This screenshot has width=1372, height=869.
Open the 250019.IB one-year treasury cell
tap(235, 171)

+++++

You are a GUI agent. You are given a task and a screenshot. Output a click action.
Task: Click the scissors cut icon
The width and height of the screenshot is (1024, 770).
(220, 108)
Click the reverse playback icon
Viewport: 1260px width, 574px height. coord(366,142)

+++++

"This screenshot has width=1372, height=869." 문구가 들어 있는 행에서 시작해 "tap(235, 171)" 문구가 들어 있는 행으로 끝나는 부분을 양 끝 행까지 포함해 그대로 다시 출력하세요.

## 답변
This screenshot has width=1372, height=869.
Open the 250019.IB one-year treasury cell
tap(235, 171)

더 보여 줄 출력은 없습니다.